Document extract →
This room is thought to have been the area where sacred rites were carried on. The eroded rock lip around the cave’s opening was formed to block out the summer sun and to keep in the warmth of winter fires.








Entrance to Birthing Chamber in Cave 3

In adjacent rooms, on the walls, Neil pointed out some pictographs on the walls, as well as corncobs that continue to sprout up in the floors of the caves.




















Climbing down from Cave 3

As we stood outside the caves while Neil described them, I was struck by the presence of wasps – the first insects I have seen since I arrived in New Mexico. I guess the warmth generated by the sun on the stones has allowed the insects to be present in the middle of winter.

There are six caves in all, some with as many as twenty rooms that go back into the caves, but only Cave Three is open for exploration. Our tour lasted for about 45 minutes, and I then made my way down (much easier than going up!) past interesting stones, and picked up two for my growing collection.

It is tragic that much of the artifacts of ancient cultures in New Mexico have been looted. Greedy people in previous years have destroyed much of the archeological record that could have told us so much. Hand tools such as picks, and bulldozers were used to remove pottery, tools and other materials. Skeletons were destroyed in the process. Many of these artifacts ended up in private homes of the people living in the neighbourhood, without regard to provenance, which is so important to archeologists who put together the historical record on ancient peoples. Later, when I visited local museums, card after card attached to artifacts states “provenance unknown”.

PICTOGRAPHS

After leaving my comments at the parking area, I drove back to the Lower Scorpion Campgrounds and the numerous pictographs that can be found here. I was surprised that they are not protected from vandals, and indeed there was some graffiti on the rocks. I managed to photograph a number of them, but unfortunately have no information on their significance or meaning.


















VISITOR CENTER

For those Canadians who are wondering about my spelling changes, I use the American spelling when referring to a place name and the Canadian spelling when I am referring to something (as in the case of this heading).

The Visitor Center offered an array of tasteful, tempting gifts as well as a small collection of the typical Mimbres pottery found locally. There is also a video describing the culture as much as is known, and the exploration of the cliff dwellings by archeologists, which was very informative.

Again I succumbed and bought not only some postcards but a replica plate with a typical Mimbres turtle design, and a stylized crane magnet.

We passed beautiful Lake Roberts and didn’t realize at the time that this area has the ruins of an ancient pueblo.

By this time it was early afternoon, and I decided to return via Highway 35, a circuitous route that took me into the Mimbres Valley, (once the homeland and traditional territory of the Apache and Ancient Pueblo Indians). There are many ranches throughout this area, and I came across Breathe Inn, a restaurant and inn featuring rooms next to a mountain. The view from the restaurant window overlooked a bird sanctuary established by the owners, and I was able to watch Stellar’s jay and dark eyed juncos at the feeder there, while I ate my delicious steak sandwich. Naturally I saved some for Ripley!








Stellar's Jay










Rufous backed Robin??

As I approached the small village of Mimbres, I encountered cattle blocking the highway and had to wait until they meandered by before I could continue. Ripley found these creatures quite fascinating!








We passed through San Lorenzo, an old Spanish settlement before heading west through mountains and the open pit copper mines found in this area. There is a viewing area at a huge pit which is part of the Phelps Dodge Mining Company. Copper has been mined from prehistoric times and is still being operated (it is said to be the oldest continually operated copper mine in the U.S.).











I took a total of 92 photographs today! It will be hard to whittle down the ones to put on my blog.

We arrived back at the RV park around 5:00. I had planned to go to the concert by Nancy Voss starting at 7:30. Unfortunately, my nap went on longer than I had anticipated and I didn’t wake up until 8:00 p.m. The price of getting old!

Your instructions → Print the passage of the travel account above that begins with the words containing "For those Canadians" and ends with "of this heading).". The listing that follows has nothing to do with the travel account above.

Information supplied →
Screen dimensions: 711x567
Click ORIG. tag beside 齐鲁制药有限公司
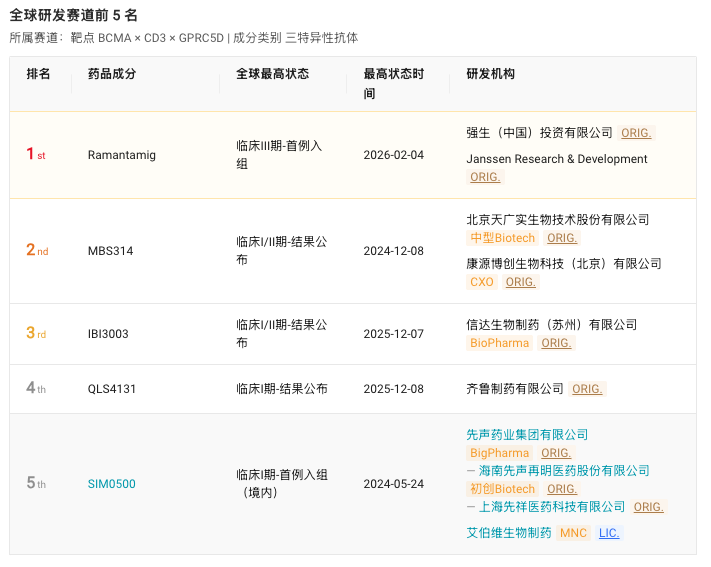click(x=587, y=389)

Task output →
For those Canadians who are wondering about my spelling changes, I use the American spelling when referring to a place name and the Canadian spelling when I am referring to something (as in the case of this heading).